Voyage au royaume de Candavia



 
        
        



Nodier, dans la
Description raisonnée d’une jolie collection de livres — sa propre collection — parue chez J. Techener en 1844, avait signalé (n° 946) le petit ouvrage (46 pages in-16) suivant : « RELATIONS du royaume de CANDAVIA envoyées à madame la comtesse de ***,  imprimées à Jovial, chez Staket [Stucket] le Goguenard, rue des Ficores [Fièvres] chaudes, à l’enseigne des rêves. Paris, Jacques Josse, in-12, mar[oquin] rouge, janséniste.
Voici le début du texte :


« Nous partîmes le 15 des réchauds de l’année climatérique, pour arriver dans la province du Dexa. Nous prîmes une litière. Les litières de ce pays ne sont autre chose que des étuis à peigne de faïence, tirés par trois chats-huants et un poireau. Nous rencontrâmes un navire, porteur d’une cargaison de tambours de basque, d’amidon gris pommelé, et de castagnettes de verre battu à froid. Nous passâmes devant le promontoire des manches à balai : on le nomme ainsi parce qu’un turbot et deux truites, ayant pris la résolution de quitter le monde, se retirèrent dans cet endroit, s’occupant à filer des pierres à fusil. Le roi de Candavia est fait comme un etc. : il a un œil sur chaque épaule et trois cors aux pieds sur la langue ; les rideaux de son lit sont faits de neige fondue au soleil, et on lui sert, à chacun de ses repas, un plat de béquilles bouillies. La reine a la tête en flageolet cassé, et les mains en chapon gelé ; pour chaussures, des bas de cire d’Espagne. Sa robe est de paille d’avoine avec des agréments de plâtre ; elle porte, sur une perruque de groseilles blanche, une couronne d’ébène bleue, fermée à deux crochets de langues de scorpions, bouts-rimés, surmontés de culs d’artichauts avec un ruban de fer-blanc à triples blondes. Sa Majesté fit des cadeaux à plusieurs de ses courtisans. A l’un elle donna un cochon de lait de fruit de Raguse, qui parlait dix-sept sortes de langues sans savoir ce qu'il disait ; à un autre, une puce danoise qui jouait de la flûte traversière à livre ouvert. Celui-ci reçut le miroir de toilette de la mère nourrice de Rémus et de Romulus, doublé du mois d’avril ; et celui-là, un carrosse de points à l’aiguille, attelé de deux poules d’eau. Quatre grives à l’étuvée, attelées à un entonnoir de cresson, nous conduisirent ensuite à la capitale d’une autre province. Les habitants sont vêtus d’étoffe faite avec des soupirs de bouleau de vermeil, et leurs maisons sont bâties d’appeaux pour attraper des cailles de bois de cèdre. On nous montra un chariot de gomme arabique, dans lequel la reine prend souvent le plaisir de la chasse aux escargots, lorsqu’ils savent leurs syllogismes. »

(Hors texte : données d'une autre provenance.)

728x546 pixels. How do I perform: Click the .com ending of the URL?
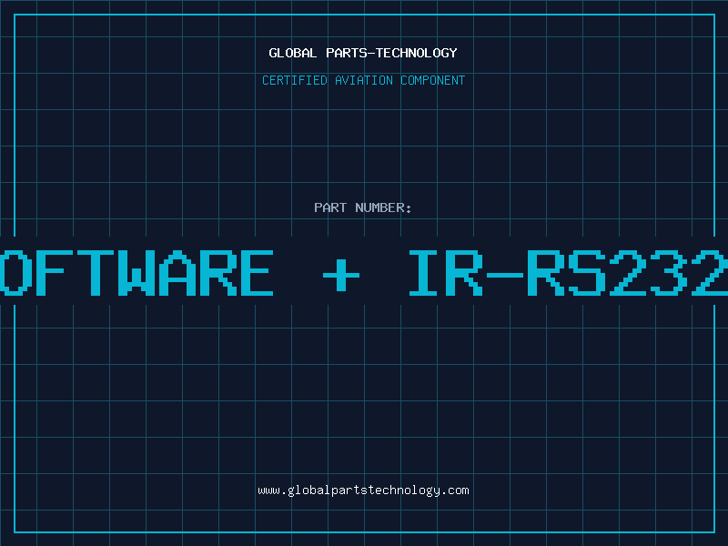(x=454, y=490)
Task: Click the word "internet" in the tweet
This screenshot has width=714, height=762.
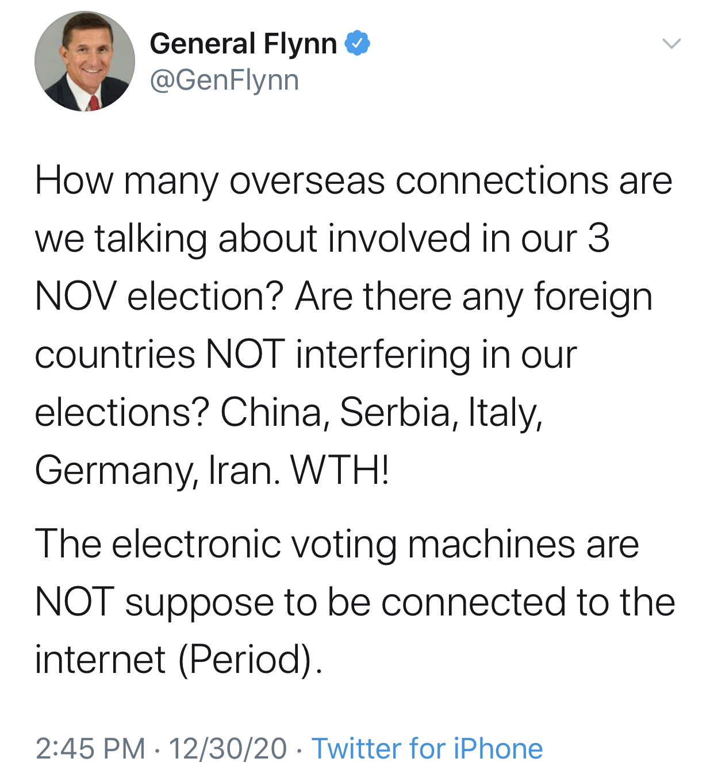Action: click(x=100, y=659)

Nodier commentait : « Ce livre imprimé en 1715, comme on le voit par le privilége [privilège], paroît être le prototype d'un jargon fort singulier et fort extravagant dont on a jusqu'ici attribué l'invention à Vadé, et que certains mystificateurs des premières années de notre siècle avoient remis en vogue. C'est une langue factice, dont le secret consiste à former des phrases composées de mots étonnés d'être ensemble, et qui ne présentent aucune espèce de sens imaginable, quoiqu'elles semblent se rapporter à un sens suivi et continu. Les deux plaidoyers de Rabelais peuvent en donner quelque idée. On appeloit cela le bagou. Les Relations de Candavia sont un ouvrage tout à fait inconnu de Barbier et des autres bibliographes que j'ai pu consulter. C'est un petit volume FORT RARE et des plus extraordinaires que présente la nombreuse classe des Facéties. »

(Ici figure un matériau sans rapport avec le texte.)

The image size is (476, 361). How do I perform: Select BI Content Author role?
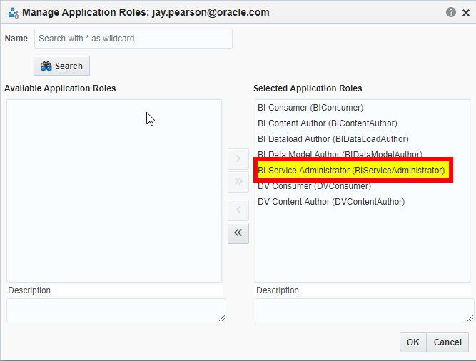click(x=327, y=123)
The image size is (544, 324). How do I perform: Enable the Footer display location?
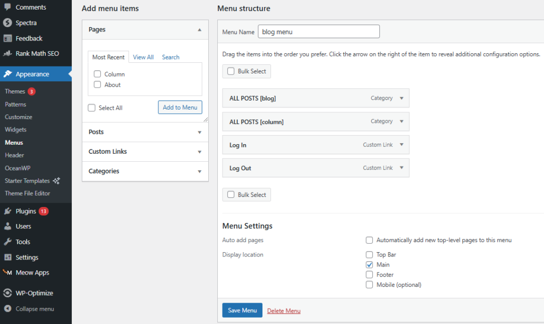(x=369, y=275)
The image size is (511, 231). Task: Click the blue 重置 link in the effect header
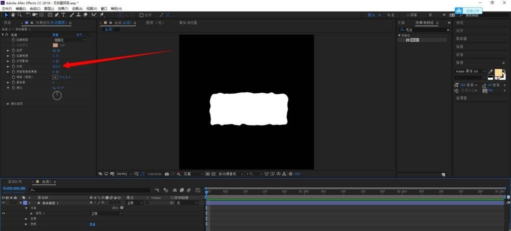[x=55, y=35]
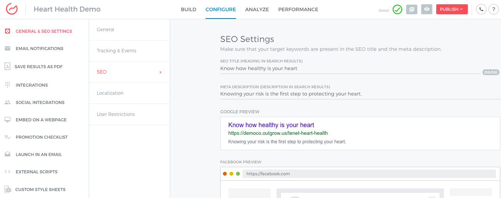Click the meta description input field
Screen dimensions: 501x198
coord(360,94)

Précisons que « les deux plaidoyers de Rabelais » se trouvent dans Pantagruel aux chapitres X (« Comment les seigneurs de Baisecul et Humevesne plaidoient devant Pantagruel sans advocat ») et XII (« Comment le seigneur de Humevesne plaidoie devant Pantagruel »), Pantagruel devant dire le quel est le meilleur plaidoyer, celui du seigneur de Baisecul ou celui du seigneur de Humevesne (nom formé avec le verbe humer signifiant boire et le substantif vesse, le pet).

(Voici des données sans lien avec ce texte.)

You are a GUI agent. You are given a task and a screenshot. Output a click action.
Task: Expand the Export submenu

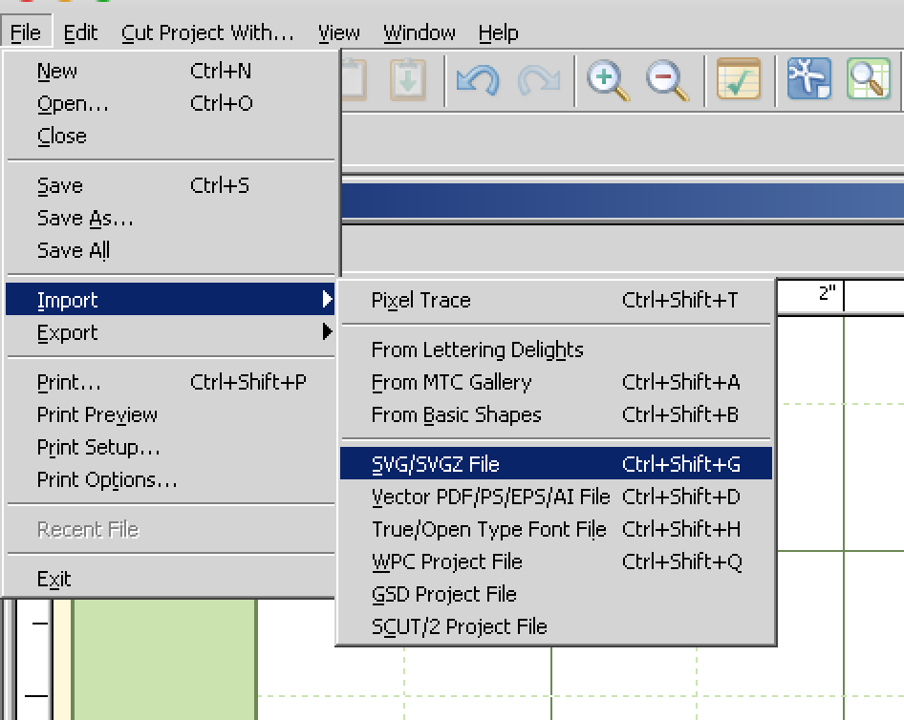pos(67,333)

Gustave Brunet, bien connu pour sa Bibliothèque bibliophilo-facétieuse en 3 volumes (1852-1856), donnera au chapitre « Notes sur quelques livres facétieux » de ses Fantaisies bibliographiques (Paris, Jules Gay, 1864, réimprimé en 1970, Genève, Slatkine Reprints), page 90, le début du texte des Relations du royaume de Candavia.
Une nouvelle édition des Relations du royaume de Candavia parut en 1731 (Paris, Louis de Heuqueville), revue et augmentée par l’auteur, 51 pages in-12.